In 1991, 9 Mitsuno et al. reported a measurement system based on a hydrostatic pressure-balancing method that uses a water bag for measuring clothing pressure, whereas Ito 10 and Kominami 11 published a contact method of measuring clothing pressure with an air bag. The former study adopted water as a pressure medium in a pressure detector, whereas the latter adopted air. Both media have their advantages and disadvantages. Water is difficult to compress and has a coefficient of thermal expansion lower than that of air, and thus provides much better measurement accuracy. However, the potential energy relating to the height between the water bag and the transducer must be considered. In other words, when using a pressure detector, the pressure transducer must be set at the same height as the water bag. In contrast, there is no problem of potential energy if air as a pressure medium is chosen. However, air is more easily compressed than water. The bag must therefore be sufficiently filled with air so that the opposite sides do not come into contact with each other when the bag is pressed, and the bag of the pressure detector is thus thicker and stiffer than the water bag.
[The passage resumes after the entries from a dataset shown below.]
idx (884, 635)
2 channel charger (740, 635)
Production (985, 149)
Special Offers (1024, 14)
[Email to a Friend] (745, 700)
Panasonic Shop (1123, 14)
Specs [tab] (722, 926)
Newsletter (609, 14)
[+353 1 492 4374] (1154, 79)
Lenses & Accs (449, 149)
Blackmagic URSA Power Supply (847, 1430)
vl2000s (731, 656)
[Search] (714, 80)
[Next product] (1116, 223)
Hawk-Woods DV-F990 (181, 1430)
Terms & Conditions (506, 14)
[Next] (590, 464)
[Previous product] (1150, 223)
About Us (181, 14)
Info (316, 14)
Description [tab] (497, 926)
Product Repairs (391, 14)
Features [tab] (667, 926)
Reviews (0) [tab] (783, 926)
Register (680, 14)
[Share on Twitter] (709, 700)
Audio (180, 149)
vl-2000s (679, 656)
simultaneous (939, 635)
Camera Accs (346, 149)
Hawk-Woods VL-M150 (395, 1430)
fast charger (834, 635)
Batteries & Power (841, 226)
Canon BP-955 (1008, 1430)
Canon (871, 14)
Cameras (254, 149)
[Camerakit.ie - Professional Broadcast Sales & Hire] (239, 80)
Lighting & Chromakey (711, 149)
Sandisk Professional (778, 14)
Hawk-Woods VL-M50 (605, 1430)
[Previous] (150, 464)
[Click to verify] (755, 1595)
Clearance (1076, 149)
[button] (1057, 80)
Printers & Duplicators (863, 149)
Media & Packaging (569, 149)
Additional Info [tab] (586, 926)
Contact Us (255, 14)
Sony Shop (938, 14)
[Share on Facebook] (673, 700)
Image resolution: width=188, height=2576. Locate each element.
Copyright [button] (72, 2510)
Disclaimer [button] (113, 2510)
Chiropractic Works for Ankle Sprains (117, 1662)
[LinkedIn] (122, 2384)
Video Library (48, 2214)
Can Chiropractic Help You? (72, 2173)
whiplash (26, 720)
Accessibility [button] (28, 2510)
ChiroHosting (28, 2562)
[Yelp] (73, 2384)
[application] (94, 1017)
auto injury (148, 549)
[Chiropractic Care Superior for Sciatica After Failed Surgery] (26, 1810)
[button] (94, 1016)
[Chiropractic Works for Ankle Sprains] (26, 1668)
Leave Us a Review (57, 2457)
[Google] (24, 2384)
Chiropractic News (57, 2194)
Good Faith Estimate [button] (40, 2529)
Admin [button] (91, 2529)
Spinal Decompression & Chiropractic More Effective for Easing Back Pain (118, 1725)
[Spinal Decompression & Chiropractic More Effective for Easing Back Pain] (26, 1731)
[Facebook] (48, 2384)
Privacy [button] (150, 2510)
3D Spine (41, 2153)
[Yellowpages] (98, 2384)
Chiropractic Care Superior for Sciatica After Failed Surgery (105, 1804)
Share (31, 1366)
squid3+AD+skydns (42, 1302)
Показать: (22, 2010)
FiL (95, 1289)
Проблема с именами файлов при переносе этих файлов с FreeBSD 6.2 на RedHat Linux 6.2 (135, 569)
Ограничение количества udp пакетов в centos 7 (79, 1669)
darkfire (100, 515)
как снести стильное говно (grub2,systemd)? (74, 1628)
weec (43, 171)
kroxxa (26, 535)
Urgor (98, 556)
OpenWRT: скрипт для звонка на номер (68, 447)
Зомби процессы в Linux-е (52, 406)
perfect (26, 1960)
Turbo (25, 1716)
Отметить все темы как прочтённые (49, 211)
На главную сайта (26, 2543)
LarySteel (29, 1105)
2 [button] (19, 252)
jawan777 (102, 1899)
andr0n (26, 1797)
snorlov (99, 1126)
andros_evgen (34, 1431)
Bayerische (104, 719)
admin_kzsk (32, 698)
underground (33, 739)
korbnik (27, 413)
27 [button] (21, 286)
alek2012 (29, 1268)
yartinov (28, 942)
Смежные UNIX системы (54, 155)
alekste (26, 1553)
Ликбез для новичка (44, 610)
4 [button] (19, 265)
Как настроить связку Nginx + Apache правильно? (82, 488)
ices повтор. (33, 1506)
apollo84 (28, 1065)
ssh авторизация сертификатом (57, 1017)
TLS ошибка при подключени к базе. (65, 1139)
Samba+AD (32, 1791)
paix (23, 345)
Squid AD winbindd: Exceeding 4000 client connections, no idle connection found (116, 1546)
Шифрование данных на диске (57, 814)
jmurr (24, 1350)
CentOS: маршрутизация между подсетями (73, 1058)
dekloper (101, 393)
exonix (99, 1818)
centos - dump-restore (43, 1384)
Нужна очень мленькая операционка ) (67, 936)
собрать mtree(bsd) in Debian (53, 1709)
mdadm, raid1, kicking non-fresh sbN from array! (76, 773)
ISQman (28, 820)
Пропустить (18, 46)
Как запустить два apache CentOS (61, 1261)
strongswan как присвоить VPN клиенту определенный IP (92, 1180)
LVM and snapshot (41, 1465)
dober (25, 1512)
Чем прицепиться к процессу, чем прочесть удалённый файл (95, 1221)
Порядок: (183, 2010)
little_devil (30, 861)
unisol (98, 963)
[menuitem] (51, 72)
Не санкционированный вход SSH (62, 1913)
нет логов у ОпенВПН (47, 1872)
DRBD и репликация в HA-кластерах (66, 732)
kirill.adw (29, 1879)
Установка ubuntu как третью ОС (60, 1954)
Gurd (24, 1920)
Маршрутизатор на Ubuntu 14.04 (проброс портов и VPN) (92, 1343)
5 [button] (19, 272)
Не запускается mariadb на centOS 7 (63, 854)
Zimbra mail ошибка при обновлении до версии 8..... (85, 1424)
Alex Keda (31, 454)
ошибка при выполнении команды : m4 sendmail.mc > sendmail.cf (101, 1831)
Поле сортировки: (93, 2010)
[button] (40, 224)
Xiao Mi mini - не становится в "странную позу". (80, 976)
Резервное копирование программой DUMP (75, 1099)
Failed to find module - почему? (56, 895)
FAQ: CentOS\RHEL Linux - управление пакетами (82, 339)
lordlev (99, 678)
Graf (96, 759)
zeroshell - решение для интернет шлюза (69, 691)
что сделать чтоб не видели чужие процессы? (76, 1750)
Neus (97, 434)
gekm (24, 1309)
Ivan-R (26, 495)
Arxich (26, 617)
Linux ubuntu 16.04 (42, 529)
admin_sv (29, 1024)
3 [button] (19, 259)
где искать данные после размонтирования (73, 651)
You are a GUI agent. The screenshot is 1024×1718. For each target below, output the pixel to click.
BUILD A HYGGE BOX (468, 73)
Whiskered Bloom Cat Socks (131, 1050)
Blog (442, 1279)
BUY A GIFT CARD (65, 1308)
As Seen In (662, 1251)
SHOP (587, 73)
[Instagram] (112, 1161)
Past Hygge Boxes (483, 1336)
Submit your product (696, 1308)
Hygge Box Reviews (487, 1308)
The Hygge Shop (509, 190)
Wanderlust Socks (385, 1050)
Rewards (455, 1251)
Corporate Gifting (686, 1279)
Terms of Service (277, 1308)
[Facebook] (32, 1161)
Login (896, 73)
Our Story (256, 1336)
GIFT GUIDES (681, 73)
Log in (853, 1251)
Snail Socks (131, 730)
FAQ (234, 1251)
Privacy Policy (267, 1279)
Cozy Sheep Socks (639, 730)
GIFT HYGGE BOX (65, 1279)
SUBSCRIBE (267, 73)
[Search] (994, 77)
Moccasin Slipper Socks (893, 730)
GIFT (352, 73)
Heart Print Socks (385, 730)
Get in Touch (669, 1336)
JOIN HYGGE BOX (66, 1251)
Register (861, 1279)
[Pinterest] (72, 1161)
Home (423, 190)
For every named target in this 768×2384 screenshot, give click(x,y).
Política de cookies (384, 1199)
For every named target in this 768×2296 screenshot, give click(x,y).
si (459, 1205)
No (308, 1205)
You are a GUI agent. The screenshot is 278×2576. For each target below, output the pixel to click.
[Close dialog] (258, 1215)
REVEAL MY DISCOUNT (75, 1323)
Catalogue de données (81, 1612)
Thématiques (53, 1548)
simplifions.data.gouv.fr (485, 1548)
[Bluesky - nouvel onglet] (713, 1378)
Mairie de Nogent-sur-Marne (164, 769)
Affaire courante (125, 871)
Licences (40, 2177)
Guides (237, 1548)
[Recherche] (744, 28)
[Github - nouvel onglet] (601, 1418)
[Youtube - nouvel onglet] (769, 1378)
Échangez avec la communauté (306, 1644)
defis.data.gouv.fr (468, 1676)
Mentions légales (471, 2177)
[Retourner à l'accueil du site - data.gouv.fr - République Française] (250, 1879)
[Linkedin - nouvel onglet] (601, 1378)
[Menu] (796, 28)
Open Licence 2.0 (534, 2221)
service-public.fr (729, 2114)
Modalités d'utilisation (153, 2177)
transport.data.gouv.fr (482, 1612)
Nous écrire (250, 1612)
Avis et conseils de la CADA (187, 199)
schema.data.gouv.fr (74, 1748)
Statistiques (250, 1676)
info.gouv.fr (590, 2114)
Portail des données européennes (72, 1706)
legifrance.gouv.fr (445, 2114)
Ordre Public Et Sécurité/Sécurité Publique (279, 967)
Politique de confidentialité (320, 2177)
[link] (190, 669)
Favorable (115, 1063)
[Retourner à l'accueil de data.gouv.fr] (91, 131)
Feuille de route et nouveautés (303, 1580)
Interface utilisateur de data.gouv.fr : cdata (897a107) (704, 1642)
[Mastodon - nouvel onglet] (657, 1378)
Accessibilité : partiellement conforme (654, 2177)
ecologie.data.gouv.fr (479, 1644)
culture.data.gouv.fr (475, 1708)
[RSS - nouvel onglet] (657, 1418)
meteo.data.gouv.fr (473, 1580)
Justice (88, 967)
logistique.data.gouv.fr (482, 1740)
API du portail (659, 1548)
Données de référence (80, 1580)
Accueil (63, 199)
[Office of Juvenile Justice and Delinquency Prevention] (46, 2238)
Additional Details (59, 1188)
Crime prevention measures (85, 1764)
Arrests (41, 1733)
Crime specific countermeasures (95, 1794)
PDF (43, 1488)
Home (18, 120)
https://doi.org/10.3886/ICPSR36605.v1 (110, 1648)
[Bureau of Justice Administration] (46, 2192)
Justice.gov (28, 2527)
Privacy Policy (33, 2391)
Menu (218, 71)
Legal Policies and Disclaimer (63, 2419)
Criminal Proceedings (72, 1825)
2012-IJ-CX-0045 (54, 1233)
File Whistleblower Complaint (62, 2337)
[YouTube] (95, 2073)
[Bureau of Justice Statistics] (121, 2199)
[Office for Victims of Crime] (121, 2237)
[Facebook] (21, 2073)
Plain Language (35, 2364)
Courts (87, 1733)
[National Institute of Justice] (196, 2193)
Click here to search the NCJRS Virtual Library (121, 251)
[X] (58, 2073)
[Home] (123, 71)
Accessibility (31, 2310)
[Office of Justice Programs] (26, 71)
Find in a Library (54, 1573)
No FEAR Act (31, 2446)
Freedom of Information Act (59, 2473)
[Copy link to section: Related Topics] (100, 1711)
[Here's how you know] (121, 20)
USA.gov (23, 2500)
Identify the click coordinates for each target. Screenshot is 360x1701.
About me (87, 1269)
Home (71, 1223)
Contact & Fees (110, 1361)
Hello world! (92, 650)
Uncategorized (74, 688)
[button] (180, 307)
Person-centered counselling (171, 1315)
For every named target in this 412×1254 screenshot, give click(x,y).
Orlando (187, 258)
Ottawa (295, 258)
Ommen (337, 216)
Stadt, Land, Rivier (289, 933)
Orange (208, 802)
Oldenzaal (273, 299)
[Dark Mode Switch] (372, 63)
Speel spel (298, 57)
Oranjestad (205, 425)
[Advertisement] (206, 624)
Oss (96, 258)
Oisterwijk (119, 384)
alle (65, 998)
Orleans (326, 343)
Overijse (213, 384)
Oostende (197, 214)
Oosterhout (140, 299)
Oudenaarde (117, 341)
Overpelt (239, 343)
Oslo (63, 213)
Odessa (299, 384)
Pressure acting on body parts that are more rigid than the pressure detector is then measurable. However, the pressure values will be erroneously low when the pressure detector is stiff because the pressure detector is buried in a soft body region, such as a region of subcutaneous fat in the abdomen of women. Measurement is impossible with a stiff detector that is unable to bend along the small radius of curvature in a measured body region. In addition, the time constant as an index of the response speed of transient phenomena is large, the air bag does not seem able to follow respiratory movements more quickly than about 0.3 Hz, and the resolving power is poor.
In the scenario of orthopedic medical care for the treatment of a scar, Giele et al. 12 reported that a proposed method of inserting a needle connected to a low-speed pressure transducer under the skin performs better than making a measurement between the skin and boundary surface of a garment. This method does not need to insert a sensor between the skin and a garment, and the wearing conditions are therefore not changed in measuring clothing pressure. However, the method is not suited to the present study because the participants feel pain. Sawada 13 measured the clothing pressure of a pressure suit using a rubber balloon connected to a volume of mercury as a pressure detector. He reported that the relation between the load and the reading of the system was linear from 0 to 88 mmHg (117.3 hPa). However, as Watanabe et al. 14 pointed out, when a pressure detector is made from a stretching material, such as rubber, the contact area is affected by the intensity of pressurization and the relation between the reading of the system and load on the pressure detector is not linear.
Ferguson et al. 15 reported on Flexi-Force. This is a sensor made from two layers of polyester film buried in conductive silver materials and filled with pressure-sensitive ink and it does not respond to pressurization with water. A sheet sensor is similar to a Flexi-Force sensor. Therefore, neither the Flexi-Force sensor nor sheet sensors, which are rigid thin sensors buried in soft materials without distortion, respond to a soft material such as water.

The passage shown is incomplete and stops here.